Dataset entries:
____

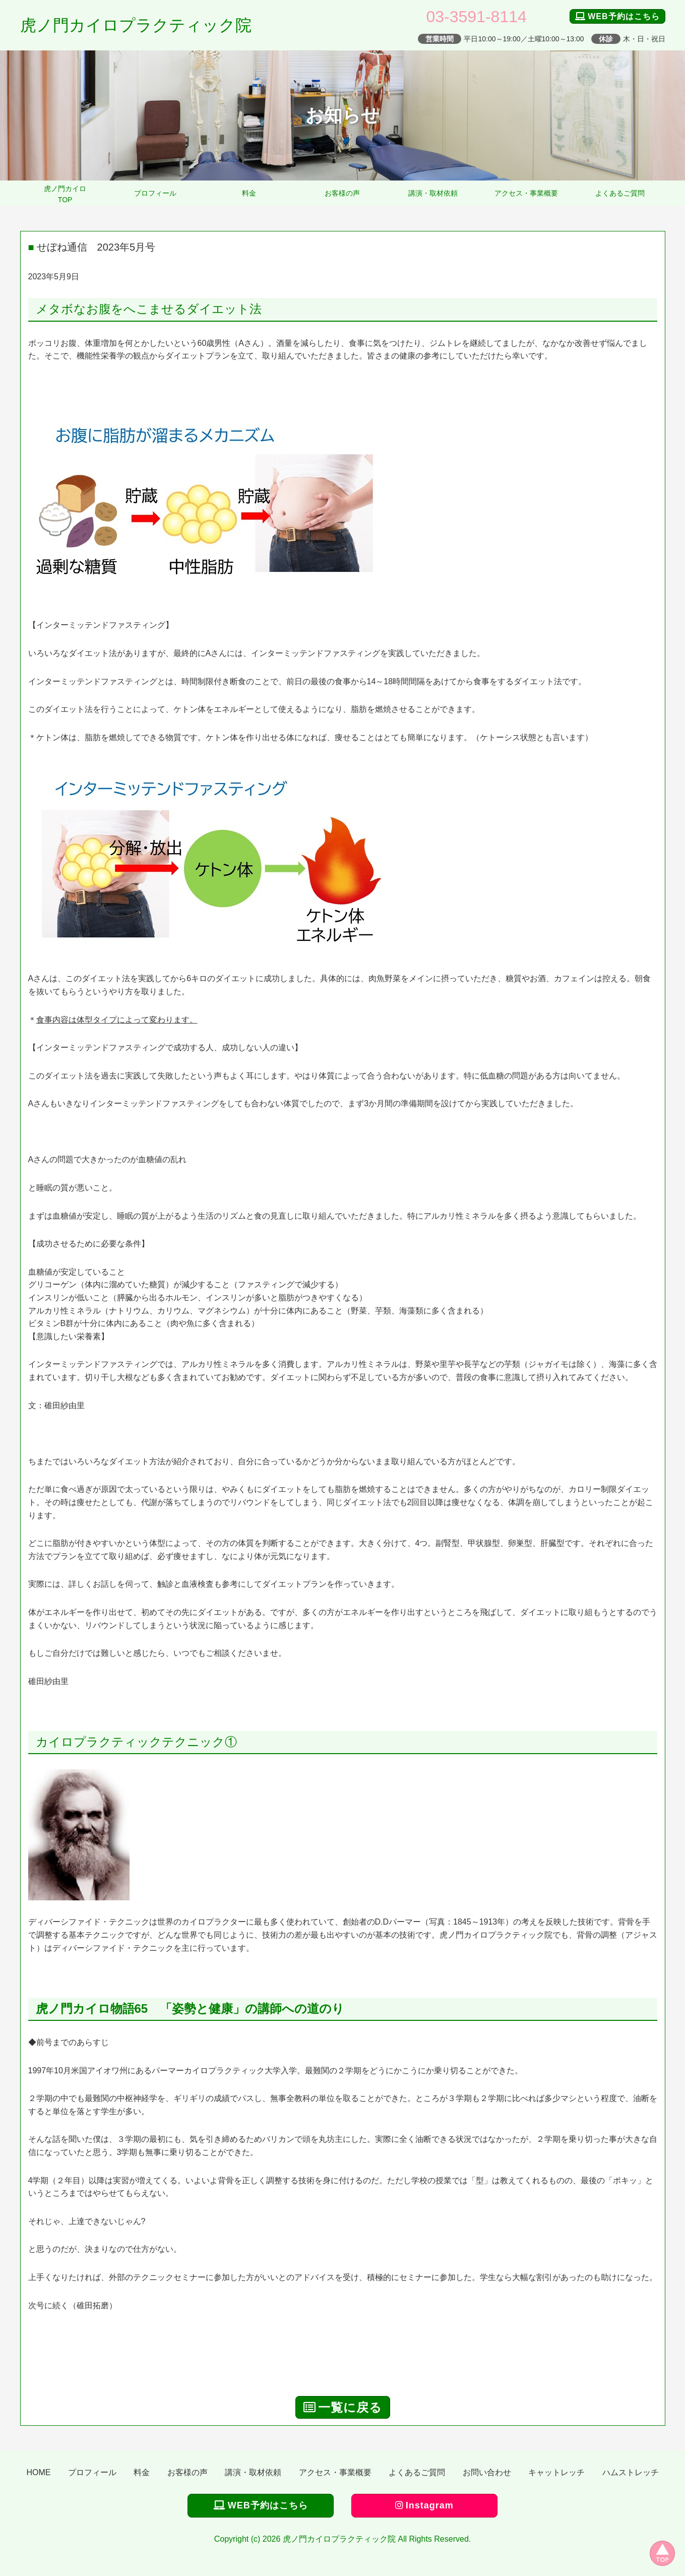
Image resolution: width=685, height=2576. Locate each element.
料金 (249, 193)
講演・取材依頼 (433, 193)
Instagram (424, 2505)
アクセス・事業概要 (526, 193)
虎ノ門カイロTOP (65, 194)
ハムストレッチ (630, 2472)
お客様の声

____

Please convert every line of the records into a numbered list. Skip blank lines and leave the pictures out.

Output for this task:
1. Image resolution: width=685, height=2576. Locate each element.
2. 料金 (249, 193)
3. 講演・取材依頼 (433, 193)
4. Instagram (424, 2505)
5. アクセス・事業概要 (526, 193)
6. 虎ノ門カイロTOP (65, 194)
7. ハムストレッチ (630, 2472)
8. お客様の声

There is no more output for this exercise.